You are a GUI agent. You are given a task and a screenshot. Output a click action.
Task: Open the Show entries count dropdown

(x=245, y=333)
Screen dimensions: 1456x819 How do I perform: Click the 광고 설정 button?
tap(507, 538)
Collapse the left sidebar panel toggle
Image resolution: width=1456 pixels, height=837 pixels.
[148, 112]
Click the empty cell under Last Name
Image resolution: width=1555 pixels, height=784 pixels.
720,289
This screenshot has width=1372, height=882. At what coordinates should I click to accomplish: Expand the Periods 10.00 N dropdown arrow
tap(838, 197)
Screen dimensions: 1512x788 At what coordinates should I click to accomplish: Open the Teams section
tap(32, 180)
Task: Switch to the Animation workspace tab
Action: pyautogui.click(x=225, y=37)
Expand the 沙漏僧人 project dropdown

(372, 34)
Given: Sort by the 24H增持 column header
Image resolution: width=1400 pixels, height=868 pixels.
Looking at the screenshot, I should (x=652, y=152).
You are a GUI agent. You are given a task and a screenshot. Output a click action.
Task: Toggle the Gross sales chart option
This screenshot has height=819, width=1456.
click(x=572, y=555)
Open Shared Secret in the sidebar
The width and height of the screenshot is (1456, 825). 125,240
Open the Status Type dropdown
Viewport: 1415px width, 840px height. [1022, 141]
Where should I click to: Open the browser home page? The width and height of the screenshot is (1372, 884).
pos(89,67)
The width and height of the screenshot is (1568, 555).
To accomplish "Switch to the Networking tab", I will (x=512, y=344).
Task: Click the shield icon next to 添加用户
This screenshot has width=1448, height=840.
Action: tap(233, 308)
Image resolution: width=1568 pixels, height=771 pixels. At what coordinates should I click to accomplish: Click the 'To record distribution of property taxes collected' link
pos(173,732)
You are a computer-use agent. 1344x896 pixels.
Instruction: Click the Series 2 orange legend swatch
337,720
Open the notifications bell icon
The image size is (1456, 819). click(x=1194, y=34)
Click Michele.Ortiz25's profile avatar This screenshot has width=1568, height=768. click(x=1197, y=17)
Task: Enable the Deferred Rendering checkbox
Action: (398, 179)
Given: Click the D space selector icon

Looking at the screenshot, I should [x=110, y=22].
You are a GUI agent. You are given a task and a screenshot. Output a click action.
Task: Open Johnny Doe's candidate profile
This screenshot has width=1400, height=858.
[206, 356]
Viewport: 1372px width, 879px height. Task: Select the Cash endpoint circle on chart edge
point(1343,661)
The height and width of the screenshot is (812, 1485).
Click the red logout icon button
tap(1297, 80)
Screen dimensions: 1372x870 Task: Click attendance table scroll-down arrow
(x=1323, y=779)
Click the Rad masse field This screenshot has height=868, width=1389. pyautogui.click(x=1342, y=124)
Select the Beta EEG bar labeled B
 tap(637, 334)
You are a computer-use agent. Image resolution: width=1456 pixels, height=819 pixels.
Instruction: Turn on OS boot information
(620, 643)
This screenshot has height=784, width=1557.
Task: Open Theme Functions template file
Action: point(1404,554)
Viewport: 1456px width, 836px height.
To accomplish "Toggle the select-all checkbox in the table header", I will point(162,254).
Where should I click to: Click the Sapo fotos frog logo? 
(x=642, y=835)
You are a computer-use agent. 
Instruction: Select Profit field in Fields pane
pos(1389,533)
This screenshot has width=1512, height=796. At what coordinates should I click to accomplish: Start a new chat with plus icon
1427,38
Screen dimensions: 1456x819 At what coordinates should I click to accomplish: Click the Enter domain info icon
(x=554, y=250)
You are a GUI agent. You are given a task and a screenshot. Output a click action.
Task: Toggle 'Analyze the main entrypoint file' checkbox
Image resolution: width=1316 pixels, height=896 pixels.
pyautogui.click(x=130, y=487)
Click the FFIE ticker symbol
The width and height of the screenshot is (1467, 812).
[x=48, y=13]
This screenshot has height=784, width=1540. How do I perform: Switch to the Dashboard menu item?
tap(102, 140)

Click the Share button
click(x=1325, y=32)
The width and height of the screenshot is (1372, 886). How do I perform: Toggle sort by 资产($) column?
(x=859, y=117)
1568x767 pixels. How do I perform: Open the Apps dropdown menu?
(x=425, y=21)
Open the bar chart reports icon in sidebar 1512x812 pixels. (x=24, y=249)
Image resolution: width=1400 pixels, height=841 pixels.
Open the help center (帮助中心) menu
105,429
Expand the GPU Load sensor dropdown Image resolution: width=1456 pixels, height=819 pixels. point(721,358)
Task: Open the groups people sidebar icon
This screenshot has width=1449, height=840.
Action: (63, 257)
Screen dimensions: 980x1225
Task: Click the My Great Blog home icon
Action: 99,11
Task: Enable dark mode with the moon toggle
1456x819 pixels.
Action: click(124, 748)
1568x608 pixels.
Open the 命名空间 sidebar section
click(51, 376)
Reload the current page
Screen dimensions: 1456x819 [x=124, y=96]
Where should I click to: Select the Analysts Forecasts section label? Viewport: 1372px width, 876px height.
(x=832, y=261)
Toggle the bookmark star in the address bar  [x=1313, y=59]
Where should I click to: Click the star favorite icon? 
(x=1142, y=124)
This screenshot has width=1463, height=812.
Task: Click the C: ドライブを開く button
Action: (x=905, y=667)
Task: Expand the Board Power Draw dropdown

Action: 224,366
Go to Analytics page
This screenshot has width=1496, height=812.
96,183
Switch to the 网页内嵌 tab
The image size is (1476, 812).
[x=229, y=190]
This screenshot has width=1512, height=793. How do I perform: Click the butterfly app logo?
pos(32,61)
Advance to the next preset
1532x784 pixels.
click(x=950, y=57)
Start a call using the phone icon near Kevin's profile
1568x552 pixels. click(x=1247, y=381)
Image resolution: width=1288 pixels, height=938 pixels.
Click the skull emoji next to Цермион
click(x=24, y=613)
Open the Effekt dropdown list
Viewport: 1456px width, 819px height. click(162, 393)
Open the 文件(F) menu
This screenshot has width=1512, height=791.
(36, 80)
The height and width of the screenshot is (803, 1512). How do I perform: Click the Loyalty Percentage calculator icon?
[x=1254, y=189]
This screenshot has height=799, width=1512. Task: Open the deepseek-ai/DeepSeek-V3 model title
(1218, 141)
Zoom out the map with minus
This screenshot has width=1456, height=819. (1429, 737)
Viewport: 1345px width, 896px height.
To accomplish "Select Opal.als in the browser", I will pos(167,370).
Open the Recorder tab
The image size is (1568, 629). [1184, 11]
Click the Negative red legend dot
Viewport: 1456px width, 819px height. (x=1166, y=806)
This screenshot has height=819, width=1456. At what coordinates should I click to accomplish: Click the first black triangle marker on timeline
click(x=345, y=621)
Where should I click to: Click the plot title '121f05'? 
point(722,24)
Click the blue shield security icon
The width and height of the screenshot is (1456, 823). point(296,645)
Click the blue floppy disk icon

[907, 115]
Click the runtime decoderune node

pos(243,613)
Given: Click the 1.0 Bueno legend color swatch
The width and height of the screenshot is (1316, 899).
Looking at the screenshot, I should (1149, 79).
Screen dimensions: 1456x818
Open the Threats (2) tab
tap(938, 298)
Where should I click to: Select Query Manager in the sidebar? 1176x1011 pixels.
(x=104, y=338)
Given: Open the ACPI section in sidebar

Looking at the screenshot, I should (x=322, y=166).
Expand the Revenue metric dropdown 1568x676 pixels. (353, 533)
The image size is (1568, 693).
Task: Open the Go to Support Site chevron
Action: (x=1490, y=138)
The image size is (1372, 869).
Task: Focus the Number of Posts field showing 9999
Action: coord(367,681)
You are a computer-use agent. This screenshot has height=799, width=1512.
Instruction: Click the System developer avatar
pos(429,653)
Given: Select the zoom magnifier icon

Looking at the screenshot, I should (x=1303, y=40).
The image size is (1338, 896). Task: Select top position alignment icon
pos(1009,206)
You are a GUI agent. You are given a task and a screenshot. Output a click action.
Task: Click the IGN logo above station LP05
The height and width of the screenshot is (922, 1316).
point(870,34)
****************************************
- [What is required]: A complete answer gives every line of the data that includes "header".

- [Answer box]:
Given: Sort by the 24H增持 column header
To accomplish "Toggle the select-all checkbox in the table header", I will point(162,254).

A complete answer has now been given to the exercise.